Nessa linha, Carles Aragones, Diretor de E-commerce e CRM do Groupe SEB, que possui marcas como Tefal e Moulinex em seu portfólio, expôs os benefícios que a IA trouxe para o atendimento ao cliente. “Utilizamos esta ferramenta há um ano para ter a conversação automatizada, resolver acompanhamentos e analisar o comprador. Mas não queremos parar por aí, queremos oferecer uma experiência hiperpersonalizada”, esclareceu. Jaume Riutord, fundador e CEO da loja online Habitium, concordou com Aragonés sobre as capacidades desta tecnologia. “A IA conseguiu fazer a diferença no atendimento ao cliente, embora este ponto avance de forma progressiva. Nós não respondemos por chat, mas por e-mail, e estes se diferenciam e evoluem para aperfeiçoar a resposta da IA”, assinalou.

Próximos passos da IA no talento

Durante o primeiro dia, a nona edição do DES explorou como o local de trabalho está sendo redefinido diante da rápida mudança tecnológica, da evolução das expectativas dos funcionários e dos novos modelos de colaboração. Guille Lorbada, Head of New Ways of Working na Repsol, indicou que buscam ser mais eficientes em termos de produtividade e transformação empresarial com a digitalização. “Queremos adotar uma abordagem estratégica para a IA generativa e conhecer os planos para sua implementação. Já não se trata de tecnologia, mas de pessoas. Quando falamos de IA generativa na Repsol, falamos de dedicar tempo”, afirmou.
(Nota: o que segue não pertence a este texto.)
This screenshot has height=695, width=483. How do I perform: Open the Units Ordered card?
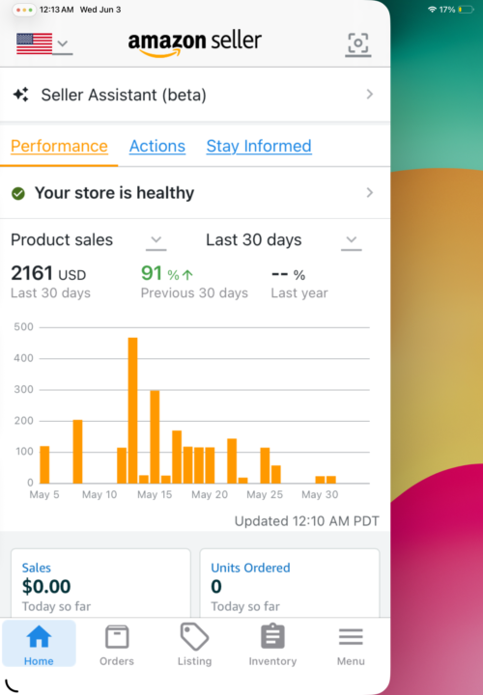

Por sua vez, Álvaro Vázquez, diretor de Gestão de Pessoas da Iberia & Latam na Securitas Direct, enfatizou que a IA não é apenas uma ferramenta. “Grandes mudanças estão por vir nos recursos humanos. Utilizaremos análise de voz para contratação, bem como coaching com IA para gerentes e diretores, e chatbots. Não se trata apenas de dar uma resposta, mas de buscar respostas para essas perguntas”, e acrescentou que “estamos utilizando IA para selecionar talentos, bem como para prever quem venderá mais”.

Nessa linha, Mireia Galofré, Global Total Rewards & Organization & People Analytics Director na Mango, assegurou que “deveríamos falar mais sobre dados. Os dados de pessoas são os mais complexos em todas as organizações. Por isso, minha missão é ser uma empresa líder em sua governança”. Na mesma linha, Diana Arias, diretora de Recursos Humanos na GBfoods, apontou que “com a IA teremos mais informação, mas também teremos que controlar esse mesmo fluxo. Estamos perdendo o medo do fracasso. Mas, neste processo, precisamos compreender como a IA pode ajudar a entender e a auxiliar neste fracasso”.